Czar of Aroostook County

p. 157 “He may have become famous, but he still rose early and worked to make something of each day.”  On Bill Sewall’s work ethic
p. 160 “Somehow Sewall found the stamina to do it all--customs collector, sheriff, guide, logger, farmer, hotelier.”  On his many duties.
p. 162 TR’s achievements.  “TR Came to conservation via his passion for hunting, and Sewall, of course, was his greatest hunting mentor.”

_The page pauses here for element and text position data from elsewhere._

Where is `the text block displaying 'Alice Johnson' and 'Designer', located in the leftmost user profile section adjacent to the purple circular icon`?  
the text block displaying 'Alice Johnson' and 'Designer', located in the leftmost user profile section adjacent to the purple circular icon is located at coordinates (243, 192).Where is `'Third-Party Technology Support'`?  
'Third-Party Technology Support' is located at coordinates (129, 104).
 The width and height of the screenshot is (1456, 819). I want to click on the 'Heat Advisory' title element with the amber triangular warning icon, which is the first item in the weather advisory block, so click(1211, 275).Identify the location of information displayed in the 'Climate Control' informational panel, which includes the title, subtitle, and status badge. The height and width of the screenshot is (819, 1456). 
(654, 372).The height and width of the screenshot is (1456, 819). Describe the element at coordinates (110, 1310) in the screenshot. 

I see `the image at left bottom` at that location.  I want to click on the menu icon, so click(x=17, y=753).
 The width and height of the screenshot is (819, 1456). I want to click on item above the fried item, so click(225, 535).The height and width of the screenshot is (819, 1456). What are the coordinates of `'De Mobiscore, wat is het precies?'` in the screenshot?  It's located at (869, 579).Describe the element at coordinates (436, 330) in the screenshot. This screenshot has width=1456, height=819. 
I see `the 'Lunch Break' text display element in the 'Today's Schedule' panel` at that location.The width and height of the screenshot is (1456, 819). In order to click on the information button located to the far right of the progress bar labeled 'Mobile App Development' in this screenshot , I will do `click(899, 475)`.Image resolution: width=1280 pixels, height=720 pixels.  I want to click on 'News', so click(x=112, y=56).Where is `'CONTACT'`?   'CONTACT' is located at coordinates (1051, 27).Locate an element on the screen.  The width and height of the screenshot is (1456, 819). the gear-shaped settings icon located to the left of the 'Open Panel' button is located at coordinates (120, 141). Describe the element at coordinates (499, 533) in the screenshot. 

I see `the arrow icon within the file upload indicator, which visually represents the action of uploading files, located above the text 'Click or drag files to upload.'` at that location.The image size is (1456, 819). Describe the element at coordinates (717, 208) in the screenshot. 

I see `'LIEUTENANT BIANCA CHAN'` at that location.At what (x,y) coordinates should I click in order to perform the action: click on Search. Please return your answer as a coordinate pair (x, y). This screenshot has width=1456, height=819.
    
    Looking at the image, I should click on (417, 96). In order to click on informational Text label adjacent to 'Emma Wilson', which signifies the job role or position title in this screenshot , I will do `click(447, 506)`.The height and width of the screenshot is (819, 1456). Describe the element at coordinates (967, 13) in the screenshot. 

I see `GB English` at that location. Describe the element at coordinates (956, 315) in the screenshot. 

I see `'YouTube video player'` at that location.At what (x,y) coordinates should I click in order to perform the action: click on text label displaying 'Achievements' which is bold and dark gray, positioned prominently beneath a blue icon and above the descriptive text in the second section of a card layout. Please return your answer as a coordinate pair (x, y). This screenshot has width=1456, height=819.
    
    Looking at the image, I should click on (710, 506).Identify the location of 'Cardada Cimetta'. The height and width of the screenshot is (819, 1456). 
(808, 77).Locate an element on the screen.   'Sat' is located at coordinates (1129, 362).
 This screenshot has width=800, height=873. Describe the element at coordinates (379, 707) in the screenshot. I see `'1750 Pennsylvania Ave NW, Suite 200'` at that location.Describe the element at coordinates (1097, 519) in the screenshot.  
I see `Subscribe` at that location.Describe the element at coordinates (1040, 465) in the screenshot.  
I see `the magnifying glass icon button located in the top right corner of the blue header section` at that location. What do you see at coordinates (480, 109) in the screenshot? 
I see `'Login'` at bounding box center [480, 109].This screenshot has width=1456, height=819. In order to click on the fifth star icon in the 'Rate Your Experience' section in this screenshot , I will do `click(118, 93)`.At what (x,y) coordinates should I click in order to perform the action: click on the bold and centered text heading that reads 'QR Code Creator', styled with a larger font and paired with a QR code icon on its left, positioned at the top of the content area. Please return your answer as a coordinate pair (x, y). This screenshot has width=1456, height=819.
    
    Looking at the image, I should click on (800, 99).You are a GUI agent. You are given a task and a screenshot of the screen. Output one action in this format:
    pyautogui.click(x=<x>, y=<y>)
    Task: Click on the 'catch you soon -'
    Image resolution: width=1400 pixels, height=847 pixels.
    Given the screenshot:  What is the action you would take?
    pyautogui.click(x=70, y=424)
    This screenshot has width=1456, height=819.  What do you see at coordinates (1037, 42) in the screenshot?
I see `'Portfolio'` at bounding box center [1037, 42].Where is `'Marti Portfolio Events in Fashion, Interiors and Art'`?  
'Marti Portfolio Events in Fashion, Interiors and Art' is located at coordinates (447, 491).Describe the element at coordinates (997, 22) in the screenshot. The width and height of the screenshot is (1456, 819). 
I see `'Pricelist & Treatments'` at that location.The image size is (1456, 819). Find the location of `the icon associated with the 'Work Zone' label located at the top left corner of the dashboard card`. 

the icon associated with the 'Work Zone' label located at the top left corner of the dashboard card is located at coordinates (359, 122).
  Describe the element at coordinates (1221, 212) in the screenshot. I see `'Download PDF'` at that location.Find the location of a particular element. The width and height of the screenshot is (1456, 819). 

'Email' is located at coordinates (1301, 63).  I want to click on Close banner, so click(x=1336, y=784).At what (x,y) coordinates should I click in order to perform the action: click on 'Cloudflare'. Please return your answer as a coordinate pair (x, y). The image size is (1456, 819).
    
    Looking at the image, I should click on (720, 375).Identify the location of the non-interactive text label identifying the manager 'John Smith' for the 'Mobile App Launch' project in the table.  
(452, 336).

p. 163 “During his tenure, Roosevelt worked tireless at protecting the nation’s natural heritage, saving some 84,000 acres a day. He was actively involved in the creation of 150 national forests, 5 national parks, 4 national game preserves, 18 national monuments (including the Grand Canyon), 24 reclamation projects, and 51 federal bird preserves (including the first, on Pelican Island, Florida).”